Mcbournie was a cheerleader and friend of Sister Rose Marie in high school, but a deeper friendship began 10 years after graduation. Sister Rose Marie’s brother Dick called Mcbournie before World Youth Day in Denver in 1993 since Mcbournie was still in the area.

Sister Rose Marie had just joined the Poor Clares and Dick and McBournie met up and spoke about the mourning process the family was going through, McBournie said. Dick mentioned to her that they could write Sister Rose Marie as many letters as they wanted, and one day a year, on the Feast of the Epiphany, she could write back.

Shelly Pennefather, pictured here in this photo from the Archdiocese of Denver archives, always exuded a deep spiritual life, her former Bishop Machebeuf classmates said. (Photo by James Baca)

“From that year on, I have been writing her every year,” McBournie said. She gives Sister Rose Marie updates on life, pictures from their high school reunions, and prayer requests.

“I have witnessed her journey through these letters,” McBournie said.

When Sister Rose Marie’s dad passed away shortly after entering, she was not able to leave the monastery to go to the funeral. McBournie saw how difficult these sacrifices were for her, especially in the early years of her vocation. But the letters show Sister Rose Marie’s joy.

“The last 5 to 10 years, I could just see her say, ‘I’m so blessed to be able to do this’,” McBournie said. “She’s so joyful.”

A fellow Machebeuf classmate asked McBournie for Sister Rose Marie’s address in order to have a little fun. He sent her a $20 bill with a note saying he thought she could use a smoke and a bottle of wine.

Sister Rose Marie did not miss a beat and in her yearly letter, she responded, “I bought incense, and I drank from the chalice,” McBournie recounted.

Shelly Pennefather (#15) had a 70-0 record playing basketball for Bishop Machebeuf in the 1980s, and went on to play for Villanova and then professionally in Japan. (Photo courtesy of Villanova Athletics)

But this letter sparked a friendship.
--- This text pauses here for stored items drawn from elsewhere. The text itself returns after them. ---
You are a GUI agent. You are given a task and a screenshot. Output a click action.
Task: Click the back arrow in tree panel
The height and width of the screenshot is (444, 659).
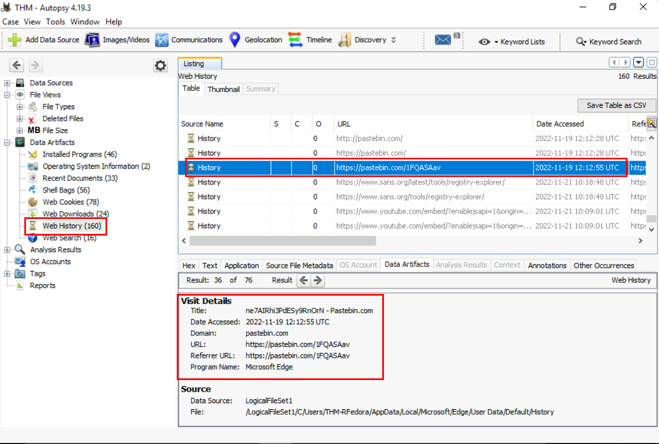(17, 66)
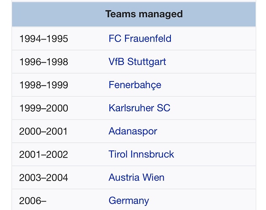Open the Austria Wien link
266x210 pixels.
pos(136,177)
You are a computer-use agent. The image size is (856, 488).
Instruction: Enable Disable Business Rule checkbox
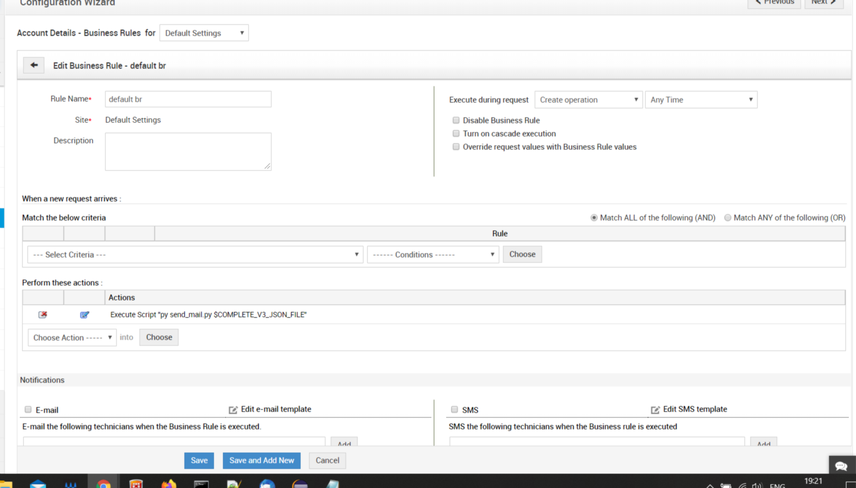coord(456,120)
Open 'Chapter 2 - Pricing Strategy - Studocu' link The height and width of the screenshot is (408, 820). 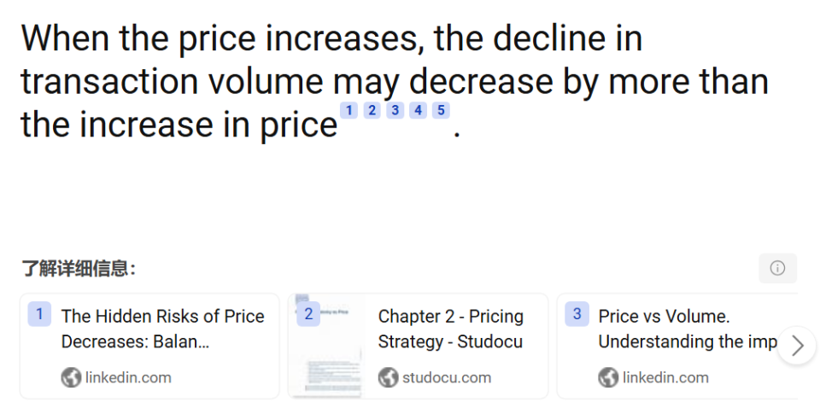(x=450, y=329)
This classmate has continued to write letters and even attended the 25-anniversary jubilee.

“Her letters are still hilarious, still very sarcastic,” McBournie said.

She remembers Sister Rose Marie being reserved and quiet in high school, focused more on school and basketball than anything else. Her father was in the military and the family was very disciplined, but they had a good sense of humor and quick wit, McBournie said.
“Her spirituality permeated her existence from the time she was young,” McBournie said.

David Dominguez was a few years ahead of Sister Rose Marie at Machebeuf but remembers her discipline and her talent. He called himself her cheerleader.’

“If it was really tight, we would start yelling, ‘Shelly, Shelly!’” Dominguez said. “It was one of my favorite cheers.”

Dominguez exercised at the Air Force base gym where Sister Rose Marie would train and play basketball with her dad and brother.

“I knew she had incredible skills,” Dominguez said. “It was kind of magical to watch.”

Sister Rose Marie recently celebrated the 25th anniversary of her profession of vows with the Poor Clares. She was able to hug her friends and family for the first time in 25 years. ESPN was there to cover the occasion. (Photo courtesy of Mary Beth Bonacci)

Dominguez also knew she was different.

“She was living for a different purpose than everyone else,” he said.

Sister Rose Marie’s devotion and personality remain the same, though she has traded in her jersey for a habit.
Although Sister Rose Marie can only write one letter a year, and can seldom have visitors, her friendship and influence reach far beyond the monastery walls.

Mcbournie said that their yearly letters have brought them even closer than they were in high school.

“I look forward to her letter every year,” Mcbournie said.